Social media can be a wonderful example of how we can use technology to share photos of our families and stay in touch with loved ones near and far. However, social media has a darker side when it comes to injuries and claims. Social media could potentially be harmful to the outcome of your claim if you are not careful.
Don’t post, don’t boast
Because of the prevalent use and access to personal information on social media channels, many personal injury lawyers will tell clients from the onset of their claim to be very mindful of what they post on social media, including posting pictures and statuses, and even checking in to different locations.
Why can’t we post?
Cases where a defendant had very little chance of success have actually been won or settled for a fraction of the original claim as a result of “smoking gun” evidence obtained from a search of the Plaintiff’s social media by the Defence, as noted in Ethical and Legal Issues in E-Discovery of Facebook Evidence in Civil Litigation.

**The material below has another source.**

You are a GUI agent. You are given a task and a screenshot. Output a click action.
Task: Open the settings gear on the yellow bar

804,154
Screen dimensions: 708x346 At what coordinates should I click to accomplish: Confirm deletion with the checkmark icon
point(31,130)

This is the number one reason your personal injury lawyer will ask you to refrain from posting on social media. While you may have a “good day” and feel like you can do a little bit more than usual, that photo could be taken out of context by the Defence leading to a much smaller settlement than would have been received had the photo not been posted.

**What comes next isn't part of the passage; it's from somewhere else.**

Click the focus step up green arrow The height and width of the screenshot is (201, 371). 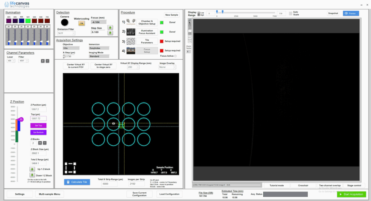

The Defence will search your social media platforms for this type of activity and will use it to prove that your injuries are not as severe or life altering as you claim.
You don’t have to avoid social media
It’s important to note, that you can still be active on social media, but be mindful of what you are sharing with the world.
Think of it like this, if you make a claim that you cannot walk for long periods of time as a result of your accident, and then posts a picture on Instagram of you hiking on a trail or going for a run, it raises doubt regarding the credibility of both you and your claim.
Privacy settings won’t help
There have even been cases where the Defence has gone so far as to apply to the court to obtain access to the Plaintiff’s social media accounts, and in some cases the court has approved the application.
In Isacov v Schwartzberg, 2018 ONSC 5933, the Plaintiff was a pedestrian who was injured when a vehicle ran over her right foot. The Plaintiff sued the driver and the owner of the vehicle for damages. During the litigation process, the Plaintiff claimed that she could not run and would never be able to wear shoes with heels. In addition, the Plaintiff claimed that she was a professional ballroom dancer and now had to give it up as she was not permitted to wear high-heeled shoes.
The Defence hired a private investigator who obtained pictures from the Plaintiff’s friend’s Instagram page that showed the Plaintiff on the dance floor with high-heeled shoes.
And while there was no proof that the Plaintiff was dancing, as a result, the Plaintiff was required to produce copies of all her social media pages to the Defendant, including Facebook and Instagram for the previous three years.
In the courts
And that is not the only case where social media has been brought into the courtroom.
In Kourtesis v. Joris, the Plaintiff was involved in a serious motor vehicle collision and sued for damages. At trial, the main issue was whether the Plaintiff suffered sufficient injuries to justify an award for pain and suffering and loss of enjoyment of life. The Plaintiff’s claim was for injuries to her neck and shoulders, as well as memory loss and problems with concentration.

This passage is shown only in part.